The Institute for Family Studies (IFS) found a surprising outcome when it tabulated the latest U.S. Census Bureau data: the percentage of children who live in two-parent households has risen to a thirty-year high of 70.4%.
The finding was satisfying, yet surprising because for more than half a century all the “experts” on the Left have agreed that the nuclear family was antiquated and not beneficial to society:
The two-parent family of married mother and father bringing up their own biological children would soon be replaced by a menagerie of alternate family forms: cohabiting couples with children; single-parent families; blended families; same-sex couples raising children conceived and born in a variety of unconventional ways; and so on.
In other words, the Left’s so-called experts thought they had won the cultural war for the family by doing everything in their power to destroy the traditional family values of the two-parent household.
Thankfully, it appears they were wrong. Clearly, the nuclear family is alive and thriving even in the midst of a pandemic — though not at levels it once was.
The proportion of children living with two parents has gradually recovered, reaching 70% in 2020. And the fraction living in one-parent families has slipped from 28% to 25%, while the number living with neither parent has leveled off between 4 and 5 percent.
As Figure 1 above shows, the upward trend for two-parent households began in the mid-1990s and took off in earnest around 2008 where it steadily climbed to 2020’s numbers. While this is compelling for sure, the Census Bureau does include some flaws in its data by combining data from family subsets like “stepparent and adoptive families with both birth-parent families, making their two-parent category more inclusive than commonly understood.”
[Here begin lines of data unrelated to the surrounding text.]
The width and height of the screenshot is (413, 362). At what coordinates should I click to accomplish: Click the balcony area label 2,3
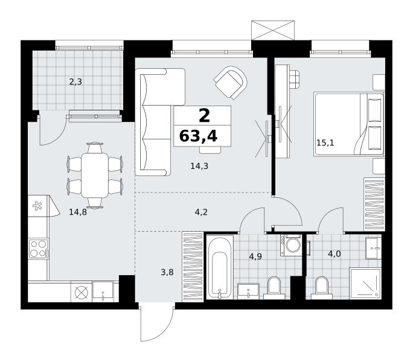pos(75,82)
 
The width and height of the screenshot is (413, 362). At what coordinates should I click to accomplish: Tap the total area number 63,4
pos(198,136)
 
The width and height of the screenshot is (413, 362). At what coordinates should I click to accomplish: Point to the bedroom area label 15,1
pos(325,143)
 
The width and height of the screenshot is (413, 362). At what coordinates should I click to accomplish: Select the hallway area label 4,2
pos(201,212)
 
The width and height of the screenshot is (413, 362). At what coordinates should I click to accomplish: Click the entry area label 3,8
pos(167,272)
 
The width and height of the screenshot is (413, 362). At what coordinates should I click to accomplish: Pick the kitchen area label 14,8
pos(78,212)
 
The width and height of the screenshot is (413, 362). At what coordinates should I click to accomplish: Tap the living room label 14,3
pos(199,166)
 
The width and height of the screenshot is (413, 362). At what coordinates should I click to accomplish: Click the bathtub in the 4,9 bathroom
pos(220,267)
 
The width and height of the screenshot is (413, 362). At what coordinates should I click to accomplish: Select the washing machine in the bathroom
pos(291,245)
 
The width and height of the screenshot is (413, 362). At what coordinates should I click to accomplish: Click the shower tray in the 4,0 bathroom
pos(365,284)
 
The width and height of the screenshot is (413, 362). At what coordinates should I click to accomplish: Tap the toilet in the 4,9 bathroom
pos(274,288)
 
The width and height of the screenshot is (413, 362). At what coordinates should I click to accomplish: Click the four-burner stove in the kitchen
pos(39,249)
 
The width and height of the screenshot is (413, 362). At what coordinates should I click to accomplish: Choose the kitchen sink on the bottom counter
pos(103,291)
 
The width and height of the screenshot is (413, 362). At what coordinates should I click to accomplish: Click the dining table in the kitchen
pos(95,175)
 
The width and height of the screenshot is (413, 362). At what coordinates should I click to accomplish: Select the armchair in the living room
pos(231,83)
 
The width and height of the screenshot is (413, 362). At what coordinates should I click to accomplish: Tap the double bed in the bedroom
pos(349,124)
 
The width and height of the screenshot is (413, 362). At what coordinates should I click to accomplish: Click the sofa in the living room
pos(160,122)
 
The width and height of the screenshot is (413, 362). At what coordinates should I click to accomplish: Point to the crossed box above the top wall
pos(273,30)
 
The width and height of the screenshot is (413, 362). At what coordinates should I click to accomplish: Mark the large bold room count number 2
pos(205,116)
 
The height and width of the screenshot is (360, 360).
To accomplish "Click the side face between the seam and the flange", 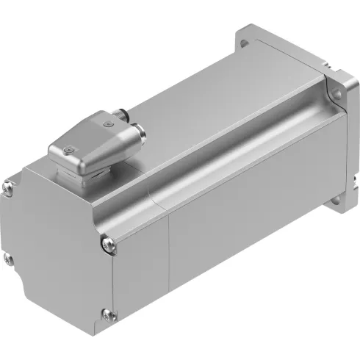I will point(242,220).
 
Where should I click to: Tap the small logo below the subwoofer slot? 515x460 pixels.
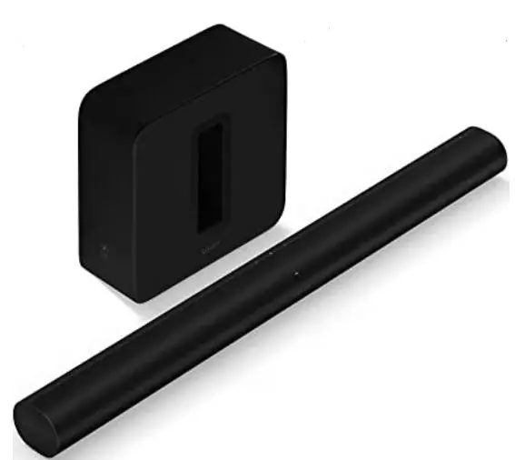pos(211,244)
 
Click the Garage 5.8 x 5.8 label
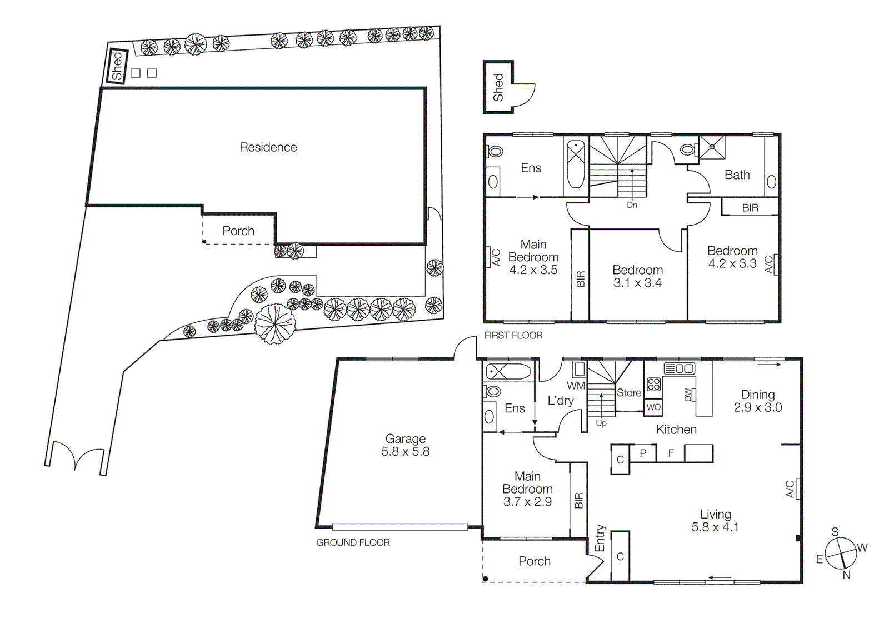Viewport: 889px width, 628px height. coord(405,445)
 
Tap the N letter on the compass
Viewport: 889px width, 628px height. coord(846,575)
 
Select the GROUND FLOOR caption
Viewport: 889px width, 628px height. coord(353,542)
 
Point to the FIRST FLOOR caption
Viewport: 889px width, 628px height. coord(513,335)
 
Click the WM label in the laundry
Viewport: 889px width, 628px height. coord(576,385)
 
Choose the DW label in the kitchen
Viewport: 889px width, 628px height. coord(688,395)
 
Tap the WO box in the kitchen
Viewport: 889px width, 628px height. coord(653,407)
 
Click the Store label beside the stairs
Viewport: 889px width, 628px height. coord(629,392)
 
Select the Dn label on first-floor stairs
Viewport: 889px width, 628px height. coord(632,205)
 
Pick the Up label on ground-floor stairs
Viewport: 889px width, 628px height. coord(601,423)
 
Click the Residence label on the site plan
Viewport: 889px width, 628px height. coord(268,147)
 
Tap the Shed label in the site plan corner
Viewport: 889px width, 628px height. coord(117,67)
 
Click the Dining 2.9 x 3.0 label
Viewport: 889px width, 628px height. coord(757,401)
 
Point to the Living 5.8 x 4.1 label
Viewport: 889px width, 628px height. coord(715,520)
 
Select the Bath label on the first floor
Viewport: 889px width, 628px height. coord(737,175)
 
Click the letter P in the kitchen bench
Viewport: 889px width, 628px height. coord(643,453)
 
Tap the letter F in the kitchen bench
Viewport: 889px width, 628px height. coord(671,453)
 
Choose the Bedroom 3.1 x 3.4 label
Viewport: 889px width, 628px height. coord(637,276)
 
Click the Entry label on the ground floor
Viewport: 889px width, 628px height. coord(600,538)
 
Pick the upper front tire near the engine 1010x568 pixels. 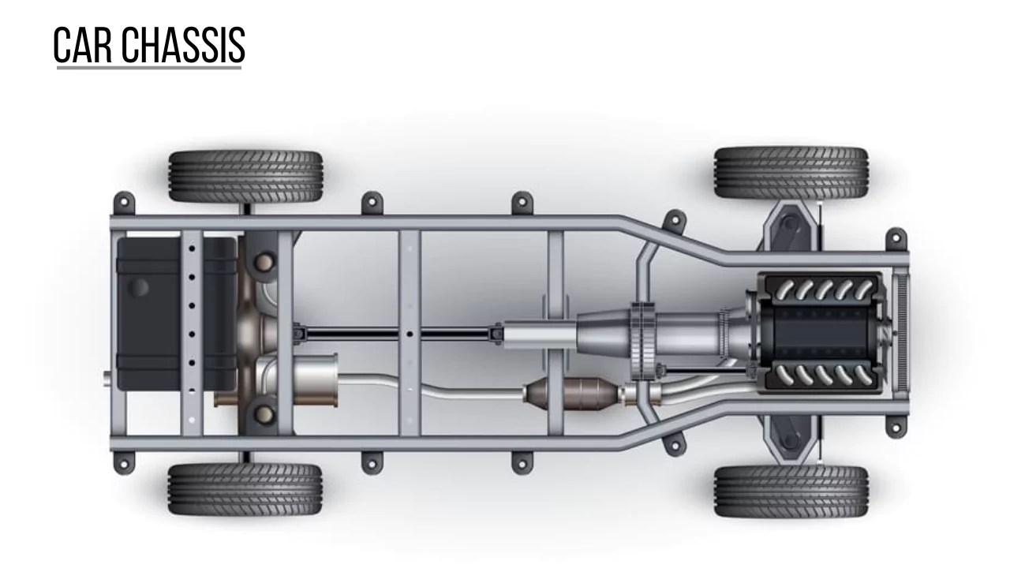[791, 172]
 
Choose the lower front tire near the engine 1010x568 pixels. [791, 491]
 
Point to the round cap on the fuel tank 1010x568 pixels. [140, 286]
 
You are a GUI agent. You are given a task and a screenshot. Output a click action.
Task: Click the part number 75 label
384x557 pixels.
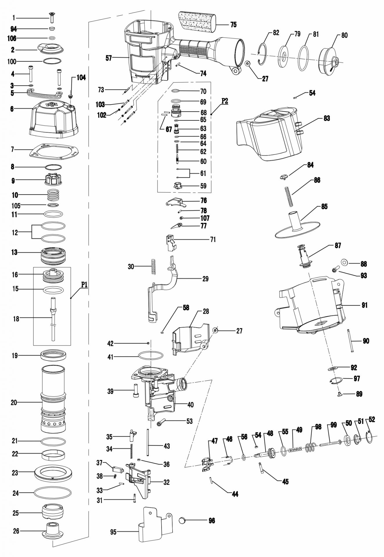click(233, 25)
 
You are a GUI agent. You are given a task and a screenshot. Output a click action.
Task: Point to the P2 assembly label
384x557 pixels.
click(224, 101)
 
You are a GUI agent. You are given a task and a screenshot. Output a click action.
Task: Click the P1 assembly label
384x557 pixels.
click(84, 285)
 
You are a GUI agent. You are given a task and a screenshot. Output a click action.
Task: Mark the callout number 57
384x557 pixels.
click(108, 58)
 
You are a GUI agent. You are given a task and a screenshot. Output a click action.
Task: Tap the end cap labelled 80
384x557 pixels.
click(329, 60)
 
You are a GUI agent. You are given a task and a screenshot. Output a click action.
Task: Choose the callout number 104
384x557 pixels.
click(81, 78)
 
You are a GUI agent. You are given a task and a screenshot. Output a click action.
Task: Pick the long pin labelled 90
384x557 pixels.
click(350, 341)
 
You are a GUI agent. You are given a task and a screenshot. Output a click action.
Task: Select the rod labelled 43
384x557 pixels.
click(148, 445)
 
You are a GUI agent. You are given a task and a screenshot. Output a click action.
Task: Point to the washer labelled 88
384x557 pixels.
click(345, 262)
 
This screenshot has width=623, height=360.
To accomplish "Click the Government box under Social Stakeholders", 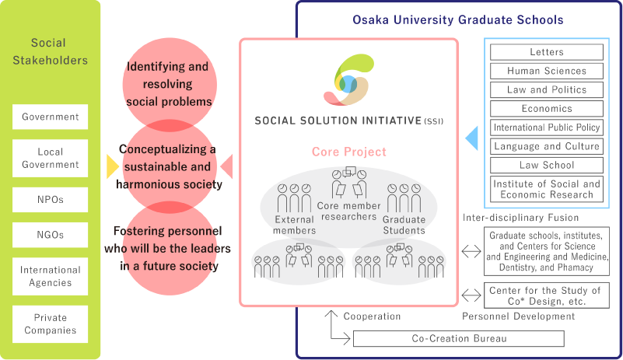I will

With those flaws in mind, Nicholas Zill from IFS crunched the 2020 Census Bureau numbers further to show a more detailed picture of family living arrangements:
In Figure 2, it’s plain to see that kids living with both parents are still within the dominant living arrangement. Zill found that even though 63.1% represents a smaller percentage than 70.4%, it “actually represents a small increase from what the proportion of children living with both birth parents was in 2012,” which was 61%.
Although the Census Bureau’s data is encouraging and we can continue to hope the trend grows, we have to wait for more survey data in the years to come to know for certain. Until then, the Right must do everything it can to support and encourage the parents, kids, and families in our communities.